In [None]:
import pandas as pd
import numpy as np
from datetime import timedelta
import matplotlib.pyplot as plt
import seaborn as sns
import warnings
warnings.filterwarnings("ignore")

### **Step 1**: calculation of the target "DaysOpen"

In [None]:
df_par = pd.read_csv(
    "parto.csv",
    usecols = [
        "idAnimale", 
        "codiceIstat",
        "siglaProvincia",
        "codiceSpecieAIA",
        "codiceRazzaAIA", 
        "DataParto"
    ]
)

print(f"Initial dataset records: {df_par.shape[0]}")

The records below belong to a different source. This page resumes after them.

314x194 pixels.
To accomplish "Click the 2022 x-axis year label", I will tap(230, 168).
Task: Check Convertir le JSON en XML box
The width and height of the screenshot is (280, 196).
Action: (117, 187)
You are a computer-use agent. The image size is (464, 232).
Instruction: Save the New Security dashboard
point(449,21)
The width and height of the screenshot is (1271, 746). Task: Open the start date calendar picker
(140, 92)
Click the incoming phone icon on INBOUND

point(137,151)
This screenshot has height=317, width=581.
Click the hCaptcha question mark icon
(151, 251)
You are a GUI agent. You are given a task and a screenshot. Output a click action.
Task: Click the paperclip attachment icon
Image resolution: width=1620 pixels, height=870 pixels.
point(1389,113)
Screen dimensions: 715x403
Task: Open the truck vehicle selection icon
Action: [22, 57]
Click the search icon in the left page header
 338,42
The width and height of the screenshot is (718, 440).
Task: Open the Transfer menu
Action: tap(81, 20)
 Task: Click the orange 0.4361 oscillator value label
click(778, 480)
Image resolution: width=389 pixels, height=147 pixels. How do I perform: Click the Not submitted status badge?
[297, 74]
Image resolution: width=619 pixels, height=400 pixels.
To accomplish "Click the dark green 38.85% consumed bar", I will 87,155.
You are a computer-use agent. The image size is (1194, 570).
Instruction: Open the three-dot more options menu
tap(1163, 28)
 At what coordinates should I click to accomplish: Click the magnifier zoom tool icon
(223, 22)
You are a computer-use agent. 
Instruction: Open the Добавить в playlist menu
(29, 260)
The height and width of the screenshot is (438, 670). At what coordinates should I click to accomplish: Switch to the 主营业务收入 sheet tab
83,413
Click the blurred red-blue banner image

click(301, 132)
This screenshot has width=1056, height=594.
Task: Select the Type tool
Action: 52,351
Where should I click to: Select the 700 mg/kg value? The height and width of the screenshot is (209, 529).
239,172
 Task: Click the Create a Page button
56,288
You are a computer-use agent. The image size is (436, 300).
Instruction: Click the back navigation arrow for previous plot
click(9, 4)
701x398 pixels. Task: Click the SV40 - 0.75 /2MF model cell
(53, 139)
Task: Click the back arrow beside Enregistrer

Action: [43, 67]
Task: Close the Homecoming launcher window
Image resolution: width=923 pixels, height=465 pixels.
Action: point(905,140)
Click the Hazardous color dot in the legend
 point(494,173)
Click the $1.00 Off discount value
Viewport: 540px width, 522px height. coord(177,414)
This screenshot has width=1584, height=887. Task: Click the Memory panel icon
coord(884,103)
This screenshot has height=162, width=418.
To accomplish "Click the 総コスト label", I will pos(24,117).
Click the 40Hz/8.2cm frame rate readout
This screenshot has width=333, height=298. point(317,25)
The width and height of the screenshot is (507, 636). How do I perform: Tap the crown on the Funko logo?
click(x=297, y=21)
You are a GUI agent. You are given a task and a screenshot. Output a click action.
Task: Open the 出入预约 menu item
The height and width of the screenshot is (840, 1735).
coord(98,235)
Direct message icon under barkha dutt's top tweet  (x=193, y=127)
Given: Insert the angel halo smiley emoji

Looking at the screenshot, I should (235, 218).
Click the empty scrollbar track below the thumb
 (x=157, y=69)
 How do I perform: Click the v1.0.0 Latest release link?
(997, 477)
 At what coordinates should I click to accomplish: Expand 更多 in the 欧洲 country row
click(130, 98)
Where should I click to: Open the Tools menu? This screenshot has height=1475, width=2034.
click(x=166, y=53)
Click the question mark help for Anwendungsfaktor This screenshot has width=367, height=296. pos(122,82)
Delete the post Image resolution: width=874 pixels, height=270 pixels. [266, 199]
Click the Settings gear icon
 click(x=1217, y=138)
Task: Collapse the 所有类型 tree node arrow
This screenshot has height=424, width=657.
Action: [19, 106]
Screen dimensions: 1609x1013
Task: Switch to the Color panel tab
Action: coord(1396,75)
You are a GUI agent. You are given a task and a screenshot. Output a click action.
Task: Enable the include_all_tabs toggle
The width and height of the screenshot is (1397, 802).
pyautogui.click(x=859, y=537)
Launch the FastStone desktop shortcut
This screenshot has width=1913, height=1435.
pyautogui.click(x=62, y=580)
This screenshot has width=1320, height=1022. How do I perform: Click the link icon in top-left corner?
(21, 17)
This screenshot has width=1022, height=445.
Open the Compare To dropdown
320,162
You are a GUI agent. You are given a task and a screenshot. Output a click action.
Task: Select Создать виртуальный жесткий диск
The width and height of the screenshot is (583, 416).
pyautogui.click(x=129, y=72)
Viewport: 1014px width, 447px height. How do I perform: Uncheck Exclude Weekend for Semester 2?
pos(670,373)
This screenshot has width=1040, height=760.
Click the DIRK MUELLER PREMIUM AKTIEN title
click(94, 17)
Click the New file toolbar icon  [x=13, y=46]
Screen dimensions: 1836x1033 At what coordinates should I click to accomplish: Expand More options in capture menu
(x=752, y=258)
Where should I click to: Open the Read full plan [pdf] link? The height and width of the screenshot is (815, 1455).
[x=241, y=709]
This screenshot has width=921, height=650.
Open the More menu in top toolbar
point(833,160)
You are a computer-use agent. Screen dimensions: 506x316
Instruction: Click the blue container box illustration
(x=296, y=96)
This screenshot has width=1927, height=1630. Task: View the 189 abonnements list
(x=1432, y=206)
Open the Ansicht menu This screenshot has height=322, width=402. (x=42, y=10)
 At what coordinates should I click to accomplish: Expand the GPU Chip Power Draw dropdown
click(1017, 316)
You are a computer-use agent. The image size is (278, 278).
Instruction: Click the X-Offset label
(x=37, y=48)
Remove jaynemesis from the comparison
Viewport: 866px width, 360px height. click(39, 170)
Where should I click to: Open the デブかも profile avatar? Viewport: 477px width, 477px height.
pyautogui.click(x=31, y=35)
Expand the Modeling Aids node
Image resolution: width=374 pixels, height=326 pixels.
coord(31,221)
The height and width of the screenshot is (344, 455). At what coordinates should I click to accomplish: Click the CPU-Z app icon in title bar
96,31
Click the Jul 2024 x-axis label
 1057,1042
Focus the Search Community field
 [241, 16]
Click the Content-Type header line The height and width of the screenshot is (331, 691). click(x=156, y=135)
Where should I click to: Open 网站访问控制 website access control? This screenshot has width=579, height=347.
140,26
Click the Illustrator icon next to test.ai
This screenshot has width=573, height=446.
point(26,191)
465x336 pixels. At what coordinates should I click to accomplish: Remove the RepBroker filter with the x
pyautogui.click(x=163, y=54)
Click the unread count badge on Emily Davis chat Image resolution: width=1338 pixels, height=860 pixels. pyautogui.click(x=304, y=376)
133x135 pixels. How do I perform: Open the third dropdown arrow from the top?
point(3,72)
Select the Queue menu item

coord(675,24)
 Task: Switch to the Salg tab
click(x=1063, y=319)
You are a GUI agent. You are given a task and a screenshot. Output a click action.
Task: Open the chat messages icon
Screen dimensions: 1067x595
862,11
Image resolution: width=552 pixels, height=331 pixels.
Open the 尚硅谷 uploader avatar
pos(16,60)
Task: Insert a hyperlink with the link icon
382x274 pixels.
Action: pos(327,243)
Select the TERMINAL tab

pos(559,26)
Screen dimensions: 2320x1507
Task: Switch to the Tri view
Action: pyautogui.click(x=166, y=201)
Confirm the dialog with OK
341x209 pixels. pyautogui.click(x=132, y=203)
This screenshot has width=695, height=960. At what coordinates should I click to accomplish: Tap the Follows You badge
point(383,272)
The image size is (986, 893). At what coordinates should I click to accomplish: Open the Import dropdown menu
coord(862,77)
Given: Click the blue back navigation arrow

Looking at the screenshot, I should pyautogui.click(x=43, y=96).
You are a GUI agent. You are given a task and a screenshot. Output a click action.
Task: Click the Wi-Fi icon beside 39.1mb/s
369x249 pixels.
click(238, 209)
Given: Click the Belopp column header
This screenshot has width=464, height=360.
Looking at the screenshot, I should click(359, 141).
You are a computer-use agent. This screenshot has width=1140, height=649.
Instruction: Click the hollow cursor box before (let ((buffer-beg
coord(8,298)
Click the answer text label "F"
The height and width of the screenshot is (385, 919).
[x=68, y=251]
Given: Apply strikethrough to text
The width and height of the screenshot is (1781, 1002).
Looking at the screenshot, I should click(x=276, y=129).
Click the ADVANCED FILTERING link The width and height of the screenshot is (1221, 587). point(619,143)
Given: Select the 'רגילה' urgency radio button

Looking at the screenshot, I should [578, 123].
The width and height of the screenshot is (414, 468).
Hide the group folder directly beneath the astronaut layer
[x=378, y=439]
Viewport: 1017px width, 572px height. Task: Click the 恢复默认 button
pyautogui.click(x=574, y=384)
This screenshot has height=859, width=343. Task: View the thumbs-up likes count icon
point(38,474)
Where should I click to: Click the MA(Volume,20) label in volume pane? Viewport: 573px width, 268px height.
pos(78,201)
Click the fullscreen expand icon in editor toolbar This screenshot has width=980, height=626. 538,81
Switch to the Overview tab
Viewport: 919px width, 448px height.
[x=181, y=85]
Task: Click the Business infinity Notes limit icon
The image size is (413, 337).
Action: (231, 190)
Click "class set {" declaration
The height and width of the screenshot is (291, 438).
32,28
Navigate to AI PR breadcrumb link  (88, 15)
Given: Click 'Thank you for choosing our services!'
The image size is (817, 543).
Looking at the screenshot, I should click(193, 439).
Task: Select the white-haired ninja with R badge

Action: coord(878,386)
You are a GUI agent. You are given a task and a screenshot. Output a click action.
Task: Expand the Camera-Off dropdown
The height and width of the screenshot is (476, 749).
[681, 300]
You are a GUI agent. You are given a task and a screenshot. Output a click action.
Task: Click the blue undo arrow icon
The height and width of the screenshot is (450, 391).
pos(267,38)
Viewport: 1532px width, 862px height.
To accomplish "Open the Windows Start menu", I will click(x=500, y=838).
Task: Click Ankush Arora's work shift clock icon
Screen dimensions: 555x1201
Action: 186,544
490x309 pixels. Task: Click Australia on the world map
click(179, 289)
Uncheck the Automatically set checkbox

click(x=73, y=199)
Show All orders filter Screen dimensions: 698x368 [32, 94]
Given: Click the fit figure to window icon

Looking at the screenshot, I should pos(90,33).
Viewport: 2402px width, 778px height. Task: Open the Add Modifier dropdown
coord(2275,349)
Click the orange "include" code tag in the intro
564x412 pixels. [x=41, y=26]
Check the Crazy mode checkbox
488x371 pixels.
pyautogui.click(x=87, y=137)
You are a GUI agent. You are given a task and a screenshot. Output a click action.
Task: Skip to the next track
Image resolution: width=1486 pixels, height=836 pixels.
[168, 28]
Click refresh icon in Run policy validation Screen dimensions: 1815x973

df_par["DataParto"] = pd.to_datetime(df_par["DataParto"], yearfirst = True)
df_par["DataInseminazione"] = df_par["DataParto"].apply(lambda x: x - timedelta(days = 285)) # 285 days: average bovine geastation
df_par["DataInseminazione"] = pd.to_datetime(df_par["DataInseminazione"], yearfirst = True)

df_par = df_par.sort_values(by = ["idAnimale", "DataInseminazione"])
df_par["DaysOpen"] = df_par.groupby("idAnimale")["DataParto"].shift(1).sub(df_par["DataInseminazione"]).dt.days.abs()

df_par.reset_index(inplace = True, drop = True)
df_par.dropna(inplace = True)

df_par.to_csv("days_open.csv", index = False)
print(f"Final dataset records: {df_par.shape[0]}")

### **Step 2**: calculation of the age in months "EtaMesiInseminazione"

In [None]:
df_an = pd.read_csv("anagrafica.csv", usecols = ["idAnimale", "DataNascita"])
print(f"Initial anagrafica dataset records: {df_an.shape[0]}")

df_do = pd.read_csv("days_open.csv")
print(f"Initial parto dataset records: {df_do.shape[0]}")

df = pd.merge(
    df_an.drop_duplicates(),
    df_do,
    on = ["idAnimale"],
    how = "inner"
)

df["DataNascita"] = pd.to_datetime(df["DataNascita"])
df["DataInseminazione"] = pd.to_datetime(df["DataInseminazione"])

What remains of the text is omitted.